BRIEF: Print this span of the material below exactly: the line with "Instruction: Select the Колонки tree item", the line with "is (489, 624).", and every line between them, but nothing else.

DATA UNDER STUDY:
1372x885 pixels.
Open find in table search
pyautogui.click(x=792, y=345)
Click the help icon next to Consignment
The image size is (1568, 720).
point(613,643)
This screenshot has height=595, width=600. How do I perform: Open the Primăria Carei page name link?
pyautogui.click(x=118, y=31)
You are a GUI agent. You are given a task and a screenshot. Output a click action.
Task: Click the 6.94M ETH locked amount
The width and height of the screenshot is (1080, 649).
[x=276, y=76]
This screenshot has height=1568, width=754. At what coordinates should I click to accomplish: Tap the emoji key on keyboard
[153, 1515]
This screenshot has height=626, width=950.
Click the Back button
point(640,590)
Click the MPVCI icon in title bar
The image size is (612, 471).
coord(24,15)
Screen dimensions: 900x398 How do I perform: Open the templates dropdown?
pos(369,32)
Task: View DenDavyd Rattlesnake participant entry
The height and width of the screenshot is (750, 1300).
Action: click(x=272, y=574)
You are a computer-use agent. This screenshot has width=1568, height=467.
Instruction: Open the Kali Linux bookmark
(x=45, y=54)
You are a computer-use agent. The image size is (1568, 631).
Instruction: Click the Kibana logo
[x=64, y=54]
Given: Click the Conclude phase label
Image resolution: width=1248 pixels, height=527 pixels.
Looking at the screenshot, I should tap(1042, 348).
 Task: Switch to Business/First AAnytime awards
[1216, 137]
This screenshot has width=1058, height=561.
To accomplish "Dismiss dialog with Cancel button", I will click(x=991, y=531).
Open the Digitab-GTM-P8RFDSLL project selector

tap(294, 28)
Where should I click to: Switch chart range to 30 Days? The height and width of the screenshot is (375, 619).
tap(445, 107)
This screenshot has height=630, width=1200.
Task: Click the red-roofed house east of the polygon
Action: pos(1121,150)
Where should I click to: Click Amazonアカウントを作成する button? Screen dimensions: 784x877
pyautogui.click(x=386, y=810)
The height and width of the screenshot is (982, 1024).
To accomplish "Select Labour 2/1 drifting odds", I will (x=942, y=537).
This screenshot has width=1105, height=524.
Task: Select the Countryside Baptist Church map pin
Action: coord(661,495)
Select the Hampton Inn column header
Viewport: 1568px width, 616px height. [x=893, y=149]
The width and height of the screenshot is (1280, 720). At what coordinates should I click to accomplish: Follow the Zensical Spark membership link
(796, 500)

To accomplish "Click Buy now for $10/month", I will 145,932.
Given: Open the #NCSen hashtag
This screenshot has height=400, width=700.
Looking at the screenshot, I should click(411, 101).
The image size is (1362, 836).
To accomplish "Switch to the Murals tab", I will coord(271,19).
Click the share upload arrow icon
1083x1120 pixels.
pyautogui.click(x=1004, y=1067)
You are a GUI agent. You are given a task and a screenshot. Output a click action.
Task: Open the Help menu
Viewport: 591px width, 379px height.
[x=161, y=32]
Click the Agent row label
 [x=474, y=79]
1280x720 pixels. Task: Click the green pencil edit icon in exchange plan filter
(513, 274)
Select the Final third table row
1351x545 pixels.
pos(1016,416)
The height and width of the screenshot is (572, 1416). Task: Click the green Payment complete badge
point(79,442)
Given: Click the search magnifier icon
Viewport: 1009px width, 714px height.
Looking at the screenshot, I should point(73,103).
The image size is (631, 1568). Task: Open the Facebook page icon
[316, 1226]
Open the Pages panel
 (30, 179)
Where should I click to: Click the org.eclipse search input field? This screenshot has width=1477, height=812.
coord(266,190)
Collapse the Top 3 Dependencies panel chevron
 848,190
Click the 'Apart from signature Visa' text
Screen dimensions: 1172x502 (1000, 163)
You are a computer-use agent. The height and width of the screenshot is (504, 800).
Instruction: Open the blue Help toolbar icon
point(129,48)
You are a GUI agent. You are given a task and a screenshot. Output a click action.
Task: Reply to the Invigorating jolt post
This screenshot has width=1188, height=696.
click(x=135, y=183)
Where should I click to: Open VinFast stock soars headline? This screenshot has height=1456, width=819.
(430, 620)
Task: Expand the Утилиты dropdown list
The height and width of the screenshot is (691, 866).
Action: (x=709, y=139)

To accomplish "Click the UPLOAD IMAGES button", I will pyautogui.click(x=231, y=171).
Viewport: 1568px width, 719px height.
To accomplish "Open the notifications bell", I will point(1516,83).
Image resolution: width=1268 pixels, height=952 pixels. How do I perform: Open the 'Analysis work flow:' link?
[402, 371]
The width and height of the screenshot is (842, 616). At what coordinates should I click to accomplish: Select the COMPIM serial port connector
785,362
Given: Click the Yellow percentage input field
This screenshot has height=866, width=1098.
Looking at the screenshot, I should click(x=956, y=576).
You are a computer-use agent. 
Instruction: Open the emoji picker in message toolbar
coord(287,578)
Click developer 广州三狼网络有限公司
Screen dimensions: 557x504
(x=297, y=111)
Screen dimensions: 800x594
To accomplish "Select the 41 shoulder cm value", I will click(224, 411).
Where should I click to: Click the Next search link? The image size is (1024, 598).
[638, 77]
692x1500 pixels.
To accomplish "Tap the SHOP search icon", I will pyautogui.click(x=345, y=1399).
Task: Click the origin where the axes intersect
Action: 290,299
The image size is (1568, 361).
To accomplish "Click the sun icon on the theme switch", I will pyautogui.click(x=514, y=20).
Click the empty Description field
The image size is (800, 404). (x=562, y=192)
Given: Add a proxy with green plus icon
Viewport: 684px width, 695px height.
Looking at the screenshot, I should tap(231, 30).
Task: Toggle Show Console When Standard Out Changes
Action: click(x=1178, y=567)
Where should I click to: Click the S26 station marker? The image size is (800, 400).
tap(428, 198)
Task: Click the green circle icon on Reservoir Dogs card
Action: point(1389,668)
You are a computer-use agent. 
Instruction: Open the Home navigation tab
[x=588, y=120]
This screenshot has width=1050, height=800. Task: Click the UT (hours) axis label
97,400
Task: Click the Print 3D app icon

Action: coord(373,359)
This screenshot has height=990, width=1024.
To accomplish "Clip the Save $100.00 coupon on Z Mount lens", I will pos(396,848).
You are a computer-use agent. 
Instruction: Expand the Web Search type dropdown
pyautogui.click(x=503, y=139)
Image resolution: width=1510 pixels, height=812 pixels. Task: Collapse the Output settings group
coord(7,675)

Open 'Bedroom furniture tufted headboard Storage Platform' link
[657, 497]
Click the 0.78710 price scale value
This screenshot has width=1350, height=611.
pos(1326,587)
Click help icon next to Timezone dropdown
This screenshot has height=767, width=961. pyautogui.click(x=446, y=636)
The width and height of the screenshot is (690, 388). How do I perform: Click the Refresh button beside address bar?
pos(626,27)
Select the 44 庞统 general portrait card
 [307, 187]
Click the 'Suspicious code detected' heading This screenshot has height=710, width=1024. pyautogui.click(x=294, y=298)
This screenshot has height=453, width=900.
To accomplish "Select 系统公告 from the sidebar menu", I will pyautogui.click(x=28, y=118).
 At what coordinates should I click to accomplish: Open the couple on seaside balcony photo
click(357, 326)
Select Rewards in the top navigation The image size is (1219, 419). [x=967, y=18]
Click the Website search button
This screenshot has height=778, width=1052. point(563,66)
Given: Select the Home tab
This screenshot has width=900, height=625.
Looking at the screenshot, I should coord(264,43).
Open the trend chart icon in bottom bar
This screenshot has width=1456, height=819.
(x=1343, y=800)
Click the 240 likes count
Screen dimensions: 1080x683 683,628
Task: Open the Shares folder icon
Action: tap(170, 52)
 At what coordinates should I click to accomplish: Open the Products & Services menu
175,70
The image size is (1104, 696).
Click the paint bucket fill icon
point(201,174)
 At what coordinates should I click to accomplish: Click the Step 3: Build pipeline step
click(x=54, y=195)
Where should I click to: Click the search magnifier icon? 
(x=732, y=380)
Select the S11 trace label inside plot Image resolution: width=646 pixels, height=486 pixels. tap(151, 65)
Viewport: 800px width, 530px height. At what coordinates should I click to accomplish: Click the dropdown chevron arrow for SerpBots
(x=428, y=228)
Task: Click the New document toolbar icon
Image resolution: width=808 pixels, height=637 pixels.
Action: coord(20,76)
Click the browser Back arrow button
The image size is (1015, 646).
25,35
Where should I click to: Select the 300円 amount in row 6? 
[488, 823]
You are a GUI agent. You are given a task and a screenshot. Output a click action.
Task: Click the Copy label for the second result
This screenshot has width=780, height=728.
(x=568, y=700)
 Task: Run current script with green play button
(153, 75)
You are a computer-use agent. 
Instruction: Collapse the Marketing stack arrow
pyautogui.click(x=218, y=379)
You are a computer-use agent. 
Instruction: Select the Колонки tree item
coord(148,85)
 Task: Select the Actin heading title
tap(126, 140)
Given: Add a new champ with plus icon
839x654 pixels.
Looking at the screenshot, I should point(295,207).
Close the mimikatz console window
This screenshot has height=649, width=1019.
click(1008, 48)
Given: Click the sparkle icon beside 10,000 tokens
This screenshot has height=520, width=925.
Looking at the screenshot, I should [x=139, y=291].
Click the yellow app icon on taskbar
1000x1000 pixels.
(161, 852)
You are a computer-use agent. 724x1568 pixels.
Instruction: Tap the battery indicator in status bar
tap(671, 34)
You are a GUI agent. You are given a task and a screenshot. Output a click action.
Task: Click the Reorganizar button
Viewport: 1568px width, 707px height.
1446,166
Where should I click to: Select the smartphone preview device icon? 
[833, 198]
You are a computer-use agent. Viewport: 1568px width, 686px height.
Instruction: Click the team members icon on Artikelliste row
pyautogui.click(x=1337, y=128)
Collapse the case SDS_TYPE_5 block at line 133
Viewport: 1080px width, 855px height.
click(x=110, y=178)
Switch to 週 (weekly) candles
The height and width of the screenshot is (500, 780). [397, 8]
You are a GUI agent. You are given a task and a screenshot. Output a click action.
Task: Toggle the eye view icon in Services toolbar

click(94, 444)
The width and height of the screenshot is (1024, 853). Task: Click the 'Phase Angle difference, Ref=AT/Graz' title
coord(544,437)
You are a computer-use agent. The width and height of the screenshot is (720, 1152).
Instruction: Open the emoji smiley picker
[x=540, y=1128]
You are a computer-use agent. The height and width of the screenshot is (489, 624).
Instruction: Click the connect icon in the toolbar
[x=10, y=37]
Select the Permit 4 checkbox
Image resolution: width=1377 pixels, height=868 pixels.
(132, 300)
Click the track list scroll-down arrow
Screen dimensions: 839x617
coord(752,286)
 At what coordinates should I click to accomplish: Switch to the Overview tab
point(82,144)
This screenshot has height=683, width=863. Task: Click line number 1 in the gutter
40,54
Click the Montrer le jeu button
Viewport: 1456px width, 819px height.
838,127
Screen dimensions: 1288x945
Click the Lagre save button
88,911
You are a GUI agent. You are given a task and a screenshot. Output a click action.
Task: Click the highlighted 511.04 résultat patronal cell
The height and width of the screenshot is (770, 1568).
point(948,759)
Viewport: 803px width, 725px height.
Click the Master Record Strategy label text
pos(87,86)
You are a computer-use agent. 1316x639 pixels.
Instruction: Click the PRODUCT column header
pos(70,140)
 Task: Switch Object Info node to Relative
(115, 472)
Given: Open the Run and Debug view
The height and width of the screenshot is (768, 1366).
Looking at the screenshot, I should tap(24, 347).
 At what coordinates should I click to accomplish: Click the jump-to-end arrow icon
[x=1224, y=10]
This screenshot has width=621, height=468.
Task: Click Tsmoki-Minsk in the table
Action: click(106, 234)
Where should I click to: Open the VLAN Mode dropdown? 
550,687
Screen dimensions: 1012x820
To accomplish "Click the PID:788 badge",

ANSWER BOX:
Instruction: Select the Колонки tree item
coord(148,85)
 Task: Select the Actin heading title
tap(126, 140)
Given: Add a new champ with plus icon
839x654 pixels.
Looking at the screenshot, I should point(295,207).
Close the mimikatz console window
This screenshot has height=649, width=1019.
click(1008, 48)
Given: Click the sparkle icon beside 10,000 tokens
This screenshot has height=520, width=925.
Looking at the screenshot, I should [x=139, y=291].
Click the yellow app icon on taskbar
1000x1000 pixels.
(161, 852)
You are a computer-use agent. 724x1568 pixels.
Instruction: Tap the battery indicator in status bar
tap(671, 34)
You are a GUI agent. You are given a task and a screenshot. Output a click action.
Task: Click the Reorganizar button
Viewport: 1568px width, 707px height.
1446,166
Where should I click to: Select the smartphone preview device icon? 
[833, 198]
You are a computer-use agent. Viewport: 1568px width, 686px height.
Instruction: Click the team members icon on Artikelliste row
pyautogui.click(x=1337, y=128)
Collapse the case SDS_TYPE_5 block at line 133
Viewport: 1080px width, 855px height.
click(x=110, y=178)
Switch to 週 (weekly) candles
The height and width of the screenshot is (500, 780). [397, 8]
You are a GUI agent. You are given a task and a screenshot. Output a click action.
Task: Toggle the eye view icon in Services toolbar

click(94, 444)
The width and height of the screenshot is (1024, 853). Task: Click the 'Phase Angle difference, Ref=AT/Graz' title
coord(544,437)
You are a computer-use agent. The width and height of the screenshot is (720, 1152).
Instruction: Open the emoji smiley picker
[x=540, y=1128]
You are a computer-use agent. The height and width of the screenshot is (489, 624).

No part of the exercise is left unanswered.